The NDS result is surprising since it’s gaining more than a tenth per hour over GBP in every trial (after compensating for the framerate difference). This still doesn’t matter for RTA purposes, but there seems to be a measurable difference, due to unknown factors, between GBP and NDS-in-GBA-mode.
NanoBoyAdvance is somewhat too fast, mGBA (and BizHawk’s mGBA core) are moderately faster, and VBA-RR is excessively slow.
Raw data
Trial,System,Duration (s),Difference (s),diff/hour (s)
1,GBP (baseline),5417.233,,
1,Mesen (git fabc9a62),5417.237,0.004,0.002
1,NanoBoyAdvance 1.8.2,5411.500,-5.733,-3.810
1,mGBA 0.10.5,5384.672,-32.561,-21.638
1,BizHawk 2.10,5384.337,-32.896,-21.861
1,GBAHawk 2.3.2,5417.237,0.004,0.002
1,Old 3DS (OAF beta_2024-12-24),5417.278,0.045,0.030
1,NDS Lite,5417.064,-0.169,-0.112
1,VBA-RR v23.6 svn480-LRC4,5621.498,204.265,135.743
2,GBP (baseline),5473.050,,
2,Mesen (git fabc9a62),5473.023,-0.027,-0.018
2,NanoBoyAdvance 1.8.2,5468.367,-4.683,-3.080
2,mGBA 0.10.5,5442.033,-31.017,-20.402
2,BizHawk 2.10,5441.647,-31.403,-20.656
2,GBAHawk 2.3.2,5473.023,-0.027,-0.018
2,Old 3DS (OAF beta_2024-12-24),5473.094,0.044,0.029
2,NDS Lite,5472.814,-0.236,-0.156
2,VBA-RR v23.6 svn480-LRC4,5683.797,210.747,138.623
3,GBP (baseline),5477.000,,
3,Mesen (git fabc9a62),5476.975,-0.025,-0.017
3,NanoBoyAdvance 1.8.2,5472.467,-4.533,-2.980
3,mGBA 0.10.5,5442.468,-34.532,-22.698
3,BizHawk 2.10,5442.317,-34.683,-22.797
3,GBAHawk 2.3.2,5476.975,-0.025,-0.017
3,Old 3DS (OAF beta_2024-12-24),5477.056,0.056,0.037
3,NDS Lite,5476.794,-0.206,-0.136
3,VBA-RR v23.6 svn480-LRC4,5684.467,207.467,136.367
Potential further research
- Determining the root cause of the difference between GBP, NDS, and Mesen. Measurement error can be checked by counting VBlank interrupts in-game, but care must be taken in periods where the game disables interrupts.

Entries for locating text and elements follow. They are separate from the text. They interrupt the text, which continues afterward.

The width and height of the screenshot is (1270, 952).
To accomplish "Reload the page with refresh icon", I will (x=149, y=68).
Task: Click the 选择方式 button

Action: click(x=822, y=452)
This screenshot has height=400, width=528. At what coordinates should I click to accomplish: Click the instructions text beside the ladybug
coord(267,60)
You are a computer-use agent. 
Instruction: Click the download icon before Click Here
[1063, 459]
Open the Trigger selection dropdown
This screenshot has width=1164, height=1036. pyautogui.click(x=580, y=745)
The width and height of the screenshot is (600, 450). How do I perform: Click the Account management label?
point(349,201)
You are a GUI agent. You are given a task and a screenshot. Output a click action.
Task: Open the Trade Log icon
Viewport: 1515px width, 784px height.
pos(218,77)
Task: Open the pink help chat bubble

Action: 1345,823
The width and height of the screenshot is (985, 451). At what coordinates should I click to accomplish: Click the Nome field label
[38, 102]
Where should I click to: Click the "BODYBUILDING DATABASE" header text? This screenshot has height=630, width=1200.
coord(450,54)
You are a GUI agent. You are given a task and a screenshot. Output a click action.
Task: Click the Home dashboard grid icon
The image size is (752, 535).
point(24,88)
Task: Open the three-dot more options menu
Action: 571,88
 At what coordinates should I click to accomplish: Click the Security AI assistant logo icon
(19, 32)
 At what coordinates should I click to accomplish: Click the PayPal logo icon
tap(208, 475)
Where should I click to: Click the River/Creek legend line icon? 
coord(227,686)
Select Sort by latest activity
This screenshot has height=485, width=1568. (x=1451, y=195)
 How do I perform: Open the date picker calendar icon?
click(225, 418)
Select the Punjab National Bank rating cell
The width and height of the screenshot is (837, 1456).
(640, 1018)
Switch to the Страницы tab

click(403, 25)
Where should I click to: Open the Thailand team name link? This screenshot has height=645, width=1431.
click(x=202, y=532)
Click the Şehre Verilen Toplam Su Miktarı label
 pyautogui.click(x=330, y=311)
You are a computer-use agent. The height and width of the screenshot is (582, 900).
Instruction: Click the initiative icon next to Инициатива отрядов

- Determining when and why mGBA’s and NBA’s timing differs from GBP.
- Timing the dungeons individually instead of the entire game at once.
- The playback for trial 2 initially only synced on mGBA and BizHawk, but not on Mesen or Old 3DS. This is strange because the input playback should be fully deterministic. I worked around this by manually duplicating a frame in the main menu (at the time of the desync), but this shouldn’t have happened at all.